The story of Dow’s is unusual amongst all the great Port houses. It began in 1798 when Bruno da Silva, a Portuguese merchant from Oporto, made a journey which was the opposite to that of the first British merchants. Bruno set up in London from where he imported wine from his native country. He married an Englishwoman and was rapidly assimilated into London society where his business acumen led to a fine reputation for his wines. But the outbreak of the Napoleonic wars put his business in jeopardy. Undaunted, Bruno da Silva applied for ‘letters of marque’ (Royal Assent to equip a merchant ship with guns) to secure safe passage of his Port from Oporto to Bristol and to London. His became the first and only Port company to transport its precious cargo of casks of fine Ports under its own armed protection across the treacherous Bay of Biscay, a strong dissuasion to attack during a period when less audacious companies saw their sales dwindle away.
The Port shipping business was continued by Bruno’s son, John da Silva who in 1862 brought into partnership Frederick William Cosens. Together with John’s son, Edward, they became the active partners in Silva & Cosens. Edward da Silva inherited his grandfather’s business ability and the company continued to prosper. Edward became a highly respected figure in the London wine trade and was one of the founders of the Wine Trade Benevolent Society, the leading charity which survives to this day as the principal British wine trade organisation.
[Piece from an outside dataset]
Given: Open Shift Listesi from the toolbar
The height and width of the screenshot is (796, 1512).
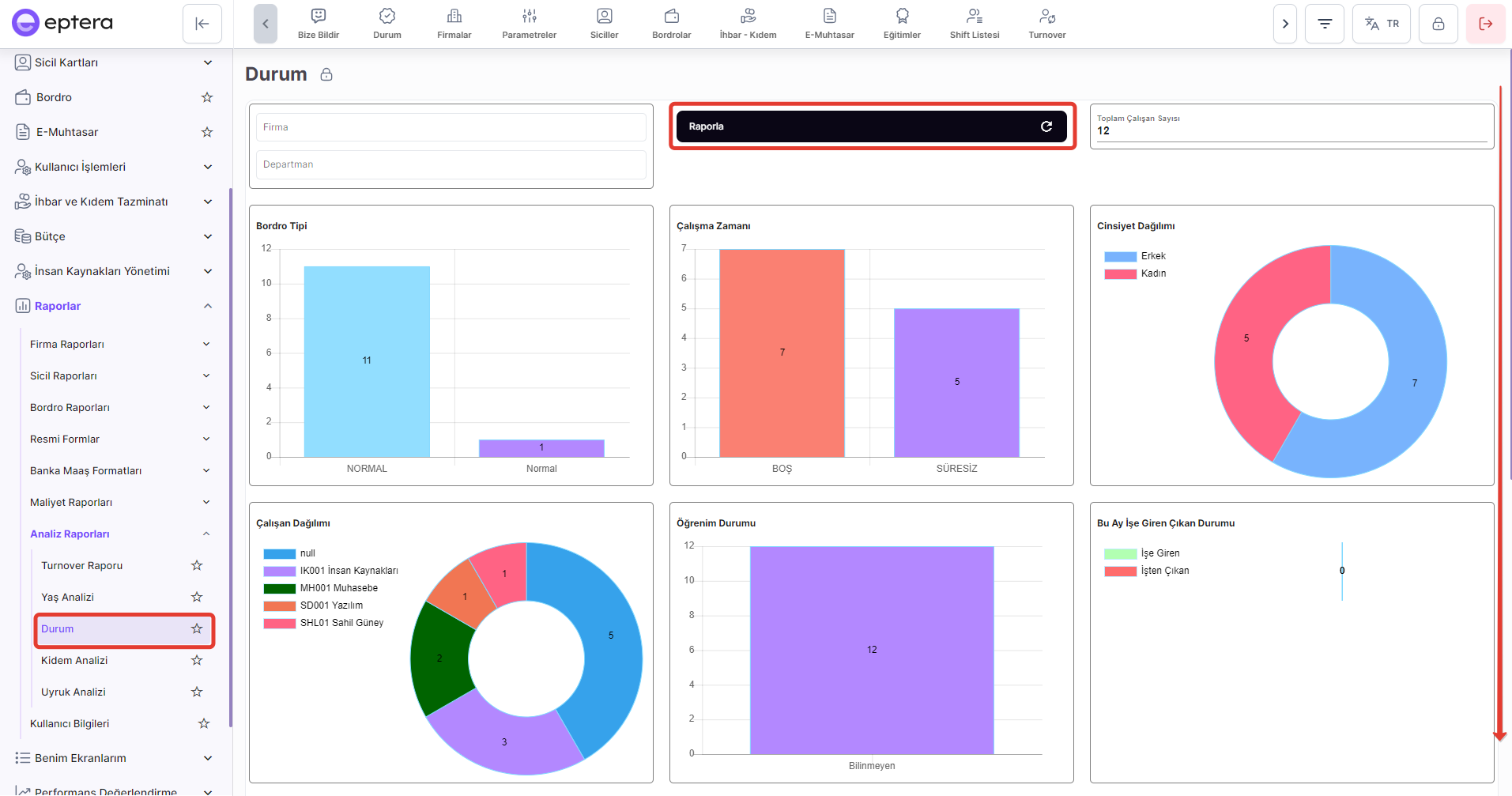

Edward da Silva was to be the Benevolent’s chairman and then, from 1892, its president for many years.
With the continuing expansion of the firm, Edward da Silva and Frederick Cosens were joined by George Acheson Warre, whose well known family had been involved in the Port trade since its earliest years. ‘GAW’ joined as partner in 1868 and became its driving force in Portugal.
In 1877, Silva & Cosens merged with another leading Port company, Dow & Co, who’s senior partner was James Ramsay Dow, who had made a name for himself in 1856 with the publication of his important treatise, ‘An Inquiry into the Vine Fungus with Suggestions as to a Remedy.’ The Oidium fungus was at the time devastating the Douro’s vineyards.
Although smaller than Silva & Cosens, Dow & Co had become a very highly regarded Port producer with a particularly fine reputation for its Vintage Ports and when the two companies merged, it was decided to adopt DOW’S as the brand name.